I recently sat on an airplane next to an MIT biologist interested in human biological functions and dysfunctions. He was not at all political or ideological, but he had no confusions about the way things work. “What we do, what we can do, even what we can think of doing,” he told me, “is overwhelmingly biased by the need for funding, which, nowadays, means the need for corporate funding or, if government, then a government that is beholden overwhelmingly to corporations or to militarism. More, the corporations plan on a very short time horizon. If you can’t make a very strong case for short run profits, forget about it. Find something else to pursue, unless you can convince the government your efforts will increase killing capacities.” 

Good Society Science 

W hat would be different about science in a good society, one with a participatory economy, say, rather than with capitalism? Four primary structural things would change, which in turn have many implications.

• Each future scientist would work at a balanced job complex, having a mix of responsibilities balanced for empowerment and quality of life effects, like everyone else, rather than occupying a higher or lower position in a pecking order of power. 
• Each future scientist would be remunerated for duration, intensity, and, to the extent relevant, difficulty of their work, not for power or output, much less for property. 
• Each future scientist, with other workers in his or her scientific institution—whether it’s a lab, university, research center, or other venue—would influence decisions in proportion as he or she is affected by them. 
• The level of resources that future scientists will be allotted to engage in their pursuits will be determined by the overall economic system via participatory planning, with self management.
  

Will there be huge expenditures on tools for advancing our knowledge of the 15th decimal point of nuclear interactions or the 14 billionth light year distant galaxy even before we have figured out how to reduce the hardships of mining coal or containing or reversing its impact on the ecology or before we develop alternative energy sources? Will research be undertaken on grounds of military applications instead of on grounds of implications for knowing our place in a complex universe? 

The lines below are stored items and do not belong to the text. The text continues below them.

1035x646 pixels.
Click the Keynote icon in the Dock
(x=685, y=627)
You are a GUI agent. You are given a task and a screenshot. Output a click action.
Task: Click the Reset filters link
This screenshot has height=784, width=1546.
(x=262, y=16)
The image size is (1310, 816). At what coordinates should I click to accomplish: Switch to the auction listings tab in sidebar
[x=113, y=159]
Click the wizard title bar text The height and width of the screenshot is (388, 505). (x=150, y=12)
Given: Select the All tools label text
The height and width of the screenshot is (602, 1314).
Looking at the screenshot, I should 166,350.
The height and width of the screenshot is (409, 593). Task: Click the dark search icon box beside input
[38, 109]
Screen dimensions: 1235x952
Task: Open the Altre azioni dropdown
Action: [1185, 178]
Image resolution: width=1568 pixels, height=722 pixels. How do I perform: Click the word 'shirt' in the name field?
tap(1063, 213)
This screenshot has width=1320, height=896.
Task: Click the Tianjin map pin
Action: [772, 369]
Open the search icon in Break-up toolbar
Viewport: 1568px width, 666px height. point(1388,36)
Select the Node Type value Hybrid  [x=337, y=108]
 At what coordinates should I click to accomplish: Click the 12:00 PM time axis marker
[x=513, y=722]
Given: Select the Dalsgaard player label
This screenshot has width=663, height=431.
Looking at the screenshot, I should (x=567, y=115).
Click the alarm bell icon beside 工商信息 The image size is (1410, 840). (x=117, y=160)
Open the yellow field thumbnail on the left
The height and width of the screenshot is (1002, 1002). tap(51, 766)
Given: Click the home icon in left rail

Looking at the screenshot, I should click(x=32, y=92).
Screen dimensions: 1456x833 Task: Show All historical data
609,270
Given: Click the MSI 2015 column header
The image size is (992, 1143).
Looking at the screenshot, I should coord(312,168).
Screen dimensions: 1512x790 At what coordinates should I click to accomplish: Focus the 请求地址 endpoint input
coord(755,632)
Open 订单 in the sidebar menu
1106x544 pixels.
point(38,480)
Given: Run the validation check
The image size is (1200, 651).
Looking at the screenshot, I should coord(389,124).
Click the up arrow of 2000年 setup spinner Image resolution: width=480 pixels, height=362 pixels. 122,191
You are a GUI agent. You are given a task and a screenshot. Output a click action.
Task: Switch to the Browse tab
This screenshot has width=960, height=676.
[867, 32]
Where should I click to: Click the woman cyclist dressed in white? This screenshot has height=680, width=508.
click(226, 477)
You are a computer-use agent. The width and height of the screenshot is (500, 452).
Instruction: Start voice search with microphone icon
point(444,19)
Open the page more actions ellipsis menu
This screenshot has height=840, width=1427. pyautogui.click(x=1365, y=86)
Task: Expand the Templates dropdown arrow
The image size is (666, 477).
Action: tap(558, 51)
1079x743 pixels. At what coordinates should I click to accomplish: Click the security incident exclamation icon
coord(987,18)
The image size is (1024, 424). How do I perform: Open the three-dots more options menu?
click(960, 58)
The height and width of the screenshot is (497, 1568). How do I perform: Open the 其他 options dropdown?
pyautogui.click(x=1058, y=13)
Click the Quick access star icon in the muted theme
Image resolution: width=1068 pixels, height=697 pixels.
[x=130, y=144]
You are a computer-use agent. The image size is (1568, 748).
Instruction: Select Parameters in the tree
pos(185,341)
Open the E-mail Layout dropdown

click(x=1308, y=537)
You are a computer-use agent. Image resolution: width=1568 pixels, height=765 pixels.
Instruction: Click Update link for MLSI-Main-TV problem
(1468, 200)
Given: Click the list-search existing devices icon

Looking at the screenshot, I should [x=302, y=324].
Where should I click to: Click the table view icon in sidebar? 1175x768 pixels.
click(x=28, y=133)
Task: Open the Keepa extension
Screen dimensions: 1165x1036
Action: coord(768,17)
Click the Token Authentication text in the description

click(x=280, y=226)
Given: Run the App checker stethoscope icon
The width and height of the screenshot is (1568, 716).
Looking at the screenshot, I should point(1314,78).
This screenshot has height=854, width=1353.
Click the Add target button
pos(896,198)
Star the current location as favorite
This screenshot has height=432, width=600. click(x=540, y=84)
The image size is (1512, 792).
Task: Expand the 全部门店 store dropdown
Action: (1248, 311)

These are questions that will arise and be answered only when we have a new society. What commitment to a future vision tells us is the broad procedure people will follow, not the specific outcomes that people will choose, though we can certainly make intelligent guesses about the latter, as well. 

When the latest and greatest particle accelerator project was being debated in the U.S., a congressperson asked a noted scientist who was arguing for allocating funds to the super collider, what its military benefits would be. The scientist replied it would have no implications for weaponry, but it would help make our society worth defending. The scientist’s motivations and perceptions failed to impress Congress, which voted against the project. 

Do we know that a future society would have allotted the billions required? No. We don’t know one way or the other. But we do know that the final decision would be based not on the project’s military benefits, but rather on how the project would contribute to making society a more desirable and wiser place. 

So a desirable post-capitalist economy would in no way inhibit scientific impulses. Instead it would greatly enhance them both due to having an educational system that seeks full participation and creativity from everyone and due to allotting to science what a free and informed populace agrees to. Science, in the sense of creatively expanding the range and depth of our comprehension of the world, depends on real freedom—which is to say real control over our lives to pursue what we desire.